Roberto Gualtieri, also known as COCO 144, is a master of a generation of writers, artists, and dreamers. One of the first ‘Writers’ of the late 1960s, COCO 144 embossed New York City subway cars, underground tunnels, and concrete walls with his spray-painted pen name—inspired by a popular Puerto Rican pet name and the street that he grew up on in Manhattan, 144th street. His art lives on, both literally and figuratively, throughout the hollows of New York City.
Growing up in the late ’60s with the backdrop of the evolving Civil Rights Movement, the Vietnam War, and growing class disparities, young adolescents found an outlet for these anxieties through their artistic expression all across the city that in part raised them. Their art, often ridiculed and policed, showed the tensions between the youths’ yearning for creative freedom, against the lack of resources and encouragement allowed to them.

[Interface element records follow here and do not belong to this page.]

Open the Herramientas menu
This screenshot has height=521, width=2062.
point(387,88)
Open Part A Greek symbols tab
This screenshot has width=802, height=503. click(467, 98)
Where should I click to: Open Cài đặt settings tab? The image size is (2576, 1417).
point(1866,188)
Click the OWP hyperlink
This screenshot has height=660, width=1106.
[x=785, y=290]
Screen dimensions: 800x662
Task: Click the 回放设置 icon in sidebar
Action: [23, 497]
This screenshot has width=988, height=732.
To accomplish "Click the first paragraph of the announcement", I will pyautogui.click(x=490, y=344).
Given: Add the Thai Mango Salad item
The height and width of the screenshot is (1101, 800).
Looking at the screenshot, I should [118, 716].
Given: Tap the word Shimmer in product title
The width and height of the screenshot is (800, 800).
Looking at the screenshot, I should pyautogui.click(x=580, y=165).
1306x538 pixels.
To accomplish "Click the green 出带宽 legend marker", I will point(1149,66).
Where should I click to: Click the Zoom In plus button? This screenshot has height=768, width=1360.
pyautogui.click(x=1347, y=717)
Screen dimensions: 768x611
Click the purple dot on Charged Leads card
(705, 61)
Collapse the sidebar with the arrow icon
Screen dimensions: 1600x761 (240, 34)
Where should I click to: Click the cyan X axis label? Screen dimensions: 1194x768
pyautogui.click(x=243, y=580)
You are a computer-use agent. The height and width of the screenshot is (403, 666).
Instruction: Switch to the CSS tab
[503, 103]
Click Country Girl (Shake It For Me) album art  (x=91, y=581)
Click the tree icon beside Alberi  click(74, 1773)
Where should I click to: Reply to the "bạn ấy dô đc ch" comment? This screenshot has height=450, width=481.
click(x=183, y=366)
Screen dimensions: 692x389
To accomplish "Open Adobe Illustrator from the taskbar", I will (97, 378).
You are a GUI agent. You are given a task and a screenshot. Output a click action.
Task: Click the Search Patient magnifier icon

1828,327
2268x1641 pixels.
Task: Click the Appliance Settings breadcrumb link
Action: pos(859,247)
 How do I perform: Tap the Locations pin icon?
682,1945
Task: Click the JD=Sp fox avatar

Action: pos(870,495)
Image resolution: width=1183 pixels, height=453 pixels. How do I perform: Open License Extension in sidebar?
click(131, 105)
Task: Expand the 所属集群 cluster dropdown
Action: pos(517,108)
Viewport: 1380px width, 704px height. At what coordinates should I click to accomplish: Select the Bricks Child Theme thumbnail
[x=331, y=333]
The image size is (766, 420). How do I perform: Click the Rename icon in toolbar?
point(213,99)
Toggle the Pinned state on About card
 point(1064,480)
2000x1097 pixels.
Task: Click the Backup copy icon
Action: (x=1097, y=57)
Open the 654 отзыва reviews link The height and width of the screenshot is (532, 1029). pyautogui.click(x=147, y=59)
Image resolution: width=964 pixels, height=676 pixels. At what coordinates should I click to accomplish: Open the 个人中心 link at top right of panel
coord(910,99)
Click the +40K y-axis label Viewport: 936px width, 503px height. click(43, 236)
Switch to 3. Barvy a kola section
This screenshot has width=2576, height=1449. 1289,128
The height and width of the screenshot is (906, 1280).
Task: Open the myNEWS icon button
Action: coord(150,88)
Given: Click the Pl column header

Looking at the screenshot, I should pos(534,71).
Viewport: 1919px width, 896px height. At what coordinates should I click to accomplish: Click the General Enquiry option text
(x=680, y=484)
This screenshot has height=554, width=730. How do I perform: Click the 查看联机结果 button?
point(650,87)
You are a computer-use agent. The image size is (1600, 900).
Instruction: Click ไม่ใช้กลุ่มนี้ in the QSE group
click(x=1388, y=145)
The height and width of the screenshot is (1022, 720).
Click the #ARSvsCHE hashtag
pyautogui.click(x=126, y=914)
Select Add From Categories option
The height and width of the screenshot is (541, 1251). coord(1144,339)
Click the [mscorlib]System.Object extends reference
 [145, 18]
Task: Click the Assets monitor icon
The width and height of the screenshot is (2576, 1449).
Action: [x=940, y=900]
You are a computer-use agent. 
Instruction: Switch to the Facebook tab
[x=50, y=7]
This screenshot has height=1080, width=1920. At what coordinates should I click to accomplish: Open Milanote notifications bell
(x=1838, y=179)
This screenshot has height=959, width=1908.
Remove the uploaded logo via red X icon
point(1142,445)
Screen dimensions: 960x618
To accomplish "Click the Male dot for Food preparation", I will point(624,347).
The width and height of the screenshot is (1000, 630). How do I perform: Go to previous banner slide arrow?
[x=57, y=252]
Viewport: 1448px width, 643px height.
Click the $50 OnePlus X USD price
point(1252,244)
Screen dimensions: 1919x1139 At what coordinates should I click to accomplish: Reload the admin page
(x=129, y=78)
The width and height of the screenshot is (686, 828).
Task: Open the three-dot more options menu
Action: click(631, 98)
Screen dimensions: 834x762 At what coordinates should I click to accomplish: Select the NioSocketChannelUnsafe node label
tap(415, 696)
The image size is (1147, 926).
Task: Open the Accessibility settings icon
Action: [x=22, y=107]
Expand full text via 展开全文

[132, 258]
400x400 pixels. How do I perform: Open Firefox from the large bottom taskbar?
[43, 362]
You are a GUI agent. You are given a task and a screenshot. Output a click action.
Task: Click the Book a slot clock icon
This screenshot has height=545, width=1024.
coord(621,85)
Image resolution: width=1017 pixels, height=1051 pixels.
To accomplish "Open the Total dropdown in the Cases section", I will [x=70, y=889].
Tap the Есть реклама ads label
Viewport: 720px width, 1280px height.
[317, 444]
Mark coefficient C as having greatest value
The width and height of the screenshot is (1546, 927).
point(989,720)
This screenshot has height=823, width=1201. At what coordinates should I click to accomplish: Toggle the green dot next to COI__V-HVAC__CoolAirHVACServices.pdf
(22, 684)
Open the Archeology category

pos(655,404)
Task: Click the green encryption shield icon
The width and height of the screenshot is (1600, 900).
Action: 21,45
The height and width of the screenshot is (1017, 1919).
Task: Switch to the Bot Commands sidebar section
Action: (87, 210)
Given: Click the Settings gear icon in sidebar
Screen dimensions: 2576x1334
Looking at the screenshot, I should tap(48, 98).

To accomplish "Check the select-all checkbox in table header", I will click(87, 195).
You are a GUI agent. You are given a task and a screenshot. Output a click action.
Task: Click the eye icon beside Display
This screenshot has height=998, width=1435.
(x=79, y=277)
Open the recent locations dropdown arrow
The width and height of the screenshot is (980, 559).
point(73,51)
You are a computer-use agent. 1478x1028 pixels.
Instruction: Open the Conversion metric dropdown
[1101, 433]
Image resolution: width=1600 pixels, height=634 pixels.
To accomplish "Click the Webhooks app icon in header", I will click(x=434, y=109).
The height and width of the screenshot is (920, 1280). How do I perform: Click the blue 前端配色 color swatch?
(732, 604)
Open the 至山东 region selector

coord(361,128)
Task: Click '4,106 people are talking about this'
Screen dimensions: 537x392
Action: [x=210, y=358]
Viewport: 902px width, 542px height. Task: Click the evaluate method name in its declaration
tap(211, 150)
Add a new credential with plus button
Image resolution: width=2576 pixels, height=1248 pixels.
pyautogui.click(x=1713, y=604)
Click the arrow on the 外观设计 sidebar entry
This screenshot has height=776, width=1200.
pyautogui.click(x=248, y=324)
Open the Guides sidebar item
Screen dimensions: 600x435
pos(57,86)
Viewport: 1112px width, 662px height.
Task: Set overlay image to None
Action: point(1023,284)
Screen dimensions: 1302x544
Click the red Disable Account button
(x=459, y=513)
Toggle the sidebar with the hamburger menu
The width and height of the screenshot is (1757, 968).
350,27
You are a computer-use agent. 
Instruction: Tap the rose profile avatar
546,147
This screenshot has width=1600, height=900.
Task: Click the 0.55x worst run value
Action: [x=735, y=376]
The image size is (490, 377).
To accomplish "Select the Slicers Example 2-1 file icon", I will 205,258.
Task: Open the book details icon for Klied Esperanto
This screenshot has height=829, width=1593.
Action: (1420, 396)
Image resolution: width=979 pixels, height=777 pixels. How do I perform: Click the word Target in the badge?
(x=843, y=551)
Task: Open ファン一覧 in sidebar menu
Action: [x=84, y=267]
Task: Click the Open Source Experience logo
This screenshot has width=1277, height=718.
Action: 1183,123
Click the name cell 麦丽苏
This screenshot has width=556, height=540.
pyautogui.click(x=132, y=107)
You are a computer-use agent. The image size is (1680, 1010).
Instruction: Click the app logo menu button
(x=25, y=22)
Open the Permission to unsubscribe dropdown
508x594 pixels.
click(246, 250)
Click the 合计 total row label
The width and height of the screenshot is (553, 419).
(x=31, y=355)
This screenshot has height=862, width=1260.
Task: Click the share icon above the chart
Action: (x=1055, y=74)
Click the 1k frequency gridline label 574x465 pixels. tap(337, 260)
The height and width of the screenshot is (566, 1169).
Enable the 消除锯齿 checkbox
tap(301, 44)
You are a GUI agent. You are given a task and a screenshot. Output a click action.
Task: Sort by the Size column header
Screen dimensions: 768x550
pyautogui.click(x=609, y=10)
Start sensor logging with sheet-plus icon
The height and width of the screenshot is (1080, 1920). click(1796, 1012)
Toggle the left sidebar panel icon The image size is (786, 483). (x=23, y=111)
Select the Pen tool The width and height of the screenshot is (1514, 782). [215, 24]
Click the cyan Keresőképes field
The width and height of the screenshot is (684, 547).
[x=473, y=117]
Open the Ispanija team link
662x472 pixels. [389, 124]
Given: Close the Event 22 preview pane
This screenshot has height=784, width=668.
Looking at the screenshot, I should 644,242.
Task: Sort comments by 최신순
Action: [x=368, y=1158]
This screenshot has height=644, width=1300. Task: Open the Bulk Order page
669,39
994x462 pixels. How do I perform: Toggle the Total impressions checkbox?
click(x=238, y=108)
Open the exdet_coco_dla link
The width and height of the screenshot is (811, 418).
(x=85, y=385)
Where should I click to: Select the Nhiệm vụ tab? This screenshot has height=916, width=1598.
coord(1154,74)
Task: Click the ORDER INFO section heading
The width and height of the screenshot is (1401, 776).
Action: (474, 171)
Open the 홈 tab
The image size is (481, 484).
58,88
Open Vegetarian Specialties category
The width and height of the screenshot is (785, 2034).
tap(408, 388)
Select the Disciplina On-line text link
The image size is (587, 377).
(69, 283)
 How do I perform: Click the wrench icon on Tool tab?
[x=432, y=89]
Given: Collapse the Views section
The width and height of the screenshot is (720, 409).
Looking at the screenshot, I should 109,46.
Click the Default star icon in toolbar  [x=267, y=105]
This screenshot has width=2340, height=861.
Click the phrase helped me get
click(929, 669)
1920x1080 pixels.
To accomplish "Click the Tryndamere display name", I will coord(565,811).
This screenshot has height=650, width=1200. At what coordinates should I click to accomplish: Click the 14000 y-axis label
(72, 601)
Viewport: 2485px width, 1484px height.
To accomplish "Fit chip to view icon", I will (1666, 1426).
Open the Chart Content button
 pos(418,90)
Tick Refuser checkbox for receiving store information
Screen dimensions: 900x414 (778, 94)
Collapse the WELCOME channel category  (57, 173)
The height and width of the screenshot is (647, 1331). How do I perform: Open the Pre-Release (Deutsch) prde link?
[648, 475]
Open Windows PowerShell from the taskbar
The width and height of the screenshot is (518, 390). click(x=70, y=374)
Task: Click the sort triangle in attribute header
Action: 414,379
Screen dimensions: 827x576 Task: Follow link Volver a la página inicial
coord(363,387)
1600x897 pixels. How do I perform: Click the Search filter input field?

COCO144, emboldened by his peers, was one of the first to use stencils to sign his work. Rather than shy away from an activity considered highly illicit at the time, the artist stamped his name alongside the art. Whilst living within a system that sought to push out the marginalized, COCO began to write his name and claim ownership of the art. In an environment that was attempting to erase one’s existence, to do so was an inherently political act.
In 1972, COCO made the decision to legitimize the urban style of art. He helped found United Graffiti Artists (UGA), which attempted to transfer ‘writers’ from subways to art galleries. The group had much success, as various artists were featured in exhibits across the country throughout the ’70s. His work helped establish urban art and elevated it as a global cultural phenomenon. Working alongside PHASE 2 and other ‘wildstyle’ artists, COCO continued painting and stenciling, spreading the written messages to communities who could relate to the experiences and emotions evoked by the works.
Since then, the art form has become an intrinsic part of New York City, as well as many other metropolitan areas. COCO’s work, in particular, has taught future generations of artists and creators the importance of the individual. This art movement was built by people who believed that their voices deserved to be heard, that their names deserved to be seen.